**DATA IN THIS EXERCISE:**
☆ ☆ ☆ ☆

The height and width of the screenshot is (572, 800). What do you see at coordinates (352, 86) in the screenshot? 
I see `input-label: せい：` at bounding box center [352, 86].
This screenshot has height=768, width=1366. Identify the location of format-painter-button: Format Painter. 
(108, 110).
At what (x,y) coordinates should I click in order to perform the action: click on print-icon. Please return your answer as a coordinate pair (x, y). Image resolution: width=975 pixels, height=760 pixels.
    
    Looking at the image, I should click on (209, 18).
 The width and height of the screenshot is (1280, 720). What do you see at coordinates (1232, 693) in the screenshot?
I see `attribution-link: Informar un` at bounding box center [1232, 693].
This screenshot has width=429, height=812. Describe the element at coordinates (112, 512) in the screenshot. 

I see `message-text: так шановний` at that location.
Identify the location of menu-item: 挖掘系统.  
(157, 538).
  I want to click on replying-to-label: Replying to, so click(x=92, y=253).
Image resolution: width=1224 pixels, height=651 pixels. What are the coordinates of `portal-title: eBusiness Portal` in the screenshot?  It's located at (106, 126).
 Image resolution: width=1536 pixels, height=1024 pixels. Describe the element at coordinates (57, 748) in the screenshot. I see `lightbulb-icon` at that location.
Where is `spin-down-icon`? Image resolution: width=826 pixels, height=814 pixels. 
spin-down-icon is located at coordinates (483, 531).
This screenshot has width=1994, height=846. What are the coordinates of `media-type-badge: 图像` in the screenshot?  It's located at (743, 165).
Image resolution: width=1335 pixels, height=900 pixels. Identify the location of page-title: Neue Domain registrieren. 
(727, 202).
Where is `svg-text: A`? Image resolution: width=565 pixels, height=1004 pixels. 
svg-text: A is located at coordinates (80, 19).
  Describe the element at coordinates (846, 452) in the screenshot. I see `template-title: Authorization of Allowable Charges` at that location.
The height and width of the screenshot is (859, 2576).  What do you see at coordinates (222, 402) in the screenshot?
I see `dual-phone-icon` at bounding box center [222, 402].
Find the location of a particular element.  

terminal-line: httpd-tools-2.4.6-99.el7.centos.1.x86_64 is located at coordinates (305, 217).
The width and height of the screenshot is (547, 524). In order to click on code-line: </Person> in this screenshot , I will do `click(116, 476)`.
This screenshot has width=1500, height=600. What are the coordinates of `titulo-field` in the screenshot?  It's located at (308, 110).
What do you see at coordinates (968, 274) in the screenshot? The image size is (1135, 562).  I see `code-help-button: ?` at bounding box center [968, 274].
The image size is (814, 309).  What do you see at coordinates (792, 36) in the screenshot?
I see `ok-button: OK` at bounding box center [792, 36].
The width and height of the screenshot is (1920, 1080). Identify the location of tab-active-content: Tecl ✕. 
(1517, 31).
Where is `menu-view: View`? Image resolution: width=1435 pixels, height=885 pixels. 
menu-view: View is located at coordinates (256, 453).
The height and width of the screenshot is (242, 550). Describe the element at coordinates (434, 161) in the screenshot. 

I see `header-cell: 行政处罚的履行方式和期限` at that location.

☆ ☆ ☆ ☆

**TASK TO CARRY OUT:**
Pick out every line of the data above that contains the string "view".

**TASK ANSWER:**
Where is `menu-view: View`? Image resolution: width=1435 pixels, height=885 pixels. 
menu-view: View is located at coordinates (256, 453).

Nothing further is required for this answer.